Updated: December 19, 2012 11:16AM
A good number of at-home fathers I know dropped their collective jaws last month after reading an article titled “Navigating Play Dates with Stay-at-Home Dads.”
Wilmette-based Make It Better, an online and print publication for families on the North Shore, produced the article. Tips include avoiding play dates with “a dad you find attractive” and asking your husband to chaperone a play date with a stay-at-home dad and his children.
Now, the article was called to my attention by a group of at-home dads, many of whom actively advocate for full-time fathers. Their reaction mirrored my own, which was equal parts astonishment and feeling offended. One of my buddies even referenced the article on his Facebook page and changed his status to read, “I’m too sexy for your play date.”
Clearly, the article wasn’t written for dads. So I asked some of my mom friends from Chicago’s Morgan Park community to take a look at the piece and share their thoughts.
Perhaps they’d see something that I didn’t within the article.
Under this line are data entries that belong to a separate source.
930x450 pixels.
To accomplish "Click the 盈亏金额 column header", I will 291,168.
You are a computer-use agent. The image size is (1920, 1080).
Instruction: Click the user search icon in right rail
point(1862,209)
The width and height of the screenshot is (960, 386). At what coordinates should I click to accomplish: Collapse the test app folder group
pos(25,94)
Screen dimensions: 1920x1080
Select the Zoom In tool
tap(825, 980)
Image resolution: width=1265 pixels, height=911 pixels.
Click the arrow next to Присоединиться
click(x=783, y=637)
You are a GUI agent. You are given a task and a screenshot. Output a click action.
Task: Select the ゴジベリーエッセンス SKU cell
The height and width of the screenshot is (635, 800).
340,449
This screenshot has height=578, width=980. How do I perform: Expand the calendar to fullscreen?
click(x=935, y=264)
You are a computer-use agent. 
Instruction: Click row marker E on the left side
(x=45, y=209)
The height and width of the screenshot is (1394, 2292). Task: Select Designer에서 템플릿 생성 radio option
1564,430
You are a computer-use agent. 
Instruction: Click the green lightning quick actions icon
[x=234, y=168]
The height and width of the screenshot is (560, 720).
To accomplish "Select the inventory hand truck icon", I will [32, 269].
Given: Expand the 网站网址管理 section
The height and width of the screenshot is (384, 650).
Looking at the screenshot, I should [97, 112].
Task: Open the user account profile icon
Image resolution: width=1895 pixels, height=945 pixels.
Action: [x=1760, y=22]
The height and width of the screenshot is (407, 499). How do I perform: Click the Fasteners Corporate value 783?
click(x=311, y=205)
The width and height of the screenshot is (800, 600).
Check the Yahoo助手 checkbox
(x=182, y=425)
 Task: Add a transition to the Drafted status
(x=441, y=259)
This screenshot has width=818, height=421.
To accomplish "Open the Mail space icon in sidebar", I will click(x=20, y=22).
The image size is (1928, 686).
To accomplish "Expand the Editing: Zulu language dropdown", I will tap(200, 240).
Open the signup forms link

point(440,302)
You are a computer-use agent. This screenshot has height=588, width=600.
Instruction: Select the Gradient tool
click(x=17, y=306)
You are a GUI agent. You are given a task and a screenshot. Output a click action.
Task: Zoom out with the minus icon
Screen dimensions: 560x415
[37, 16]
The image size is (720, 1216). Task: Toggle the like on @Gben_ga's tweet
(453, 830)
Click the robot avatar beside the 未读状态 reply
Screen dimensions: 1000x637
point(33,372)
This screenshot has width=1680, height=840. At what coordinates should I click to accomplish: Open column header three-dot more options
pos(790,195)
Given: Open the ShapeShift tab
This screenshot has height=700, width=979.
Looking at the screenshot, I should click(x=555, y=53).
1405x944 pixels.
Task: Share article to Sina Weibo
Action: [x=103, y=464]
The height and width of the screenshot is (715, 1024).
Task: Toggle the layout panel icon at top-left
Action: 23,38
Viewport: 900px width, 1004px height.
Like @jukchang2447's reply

Here’s their take:
“Preschool pickup nowadays has an equal number of moms and dads at our school. That’s a lot of kids who aren’t allowed to play together if we’re counting out mixed-sex interaction,” said Mary Fitzpatrick-Duleba. Her daughter, Hallie, is in preschool with my son, Peter.
She went on to say that any play date that leads to an affair is likely rooted in an unhappy home life.
“Lucky for me, my husband is just as hot as any of the dads on the play date circuit, so I’ve got nothing to worry about,” Fitzpatrick-Duleba said.
Colleen Kozubowski said the article doesn’t give parents credit for being able to show restraint.
“If you buy into the argument being presented in this article, you have to assume that men and women who work closely together in a professional setting are bound to end up romantically involved,” said Kozubowski, another preschool mom.
A neighbor, Carly Carney, gave the article kudos for touching on a seldom-shared secret — parenting can be a lonely job. Indeed, the article does reference “emotional infidelity.”
“It feels really good to connect with another human being during the day,” Carney said. “That being said, it is really more of a personal or marriage issue than moms and dads having play dates.”
Lisa Lyle’s son, David, is in first grade with my son, Bubba. She strongly disagreed with the article’s suggestion that moms refrain from complaining about their husbands during play dates with stay-at-home dads.
“There’s a natural tendency to vent about situations at home with your friends, whether they be male or female,” Lyle said.
She sided with the article’s suggestion that stay-at-home dads share any play dates they have scheduled throughout the day with their spouse. And she thought it was a good idea for dads to introduce their wives to their “mom friends,” as recommended by the article.
“But I see this more as an opportunity to get to know the whole family and its dynamic,” Lyle said.
I was relieved to learn that none of my female friends outwardly agreed with the article. Then again, maybe they were just being nice. If I start seeing chaperones on the playground, I’ll know how they really feel.
Howard A. Ludwig is a former SouthtownStar business writer who traded his reporter’s notepad for a diaper bag, becoming a stay-at-home dad.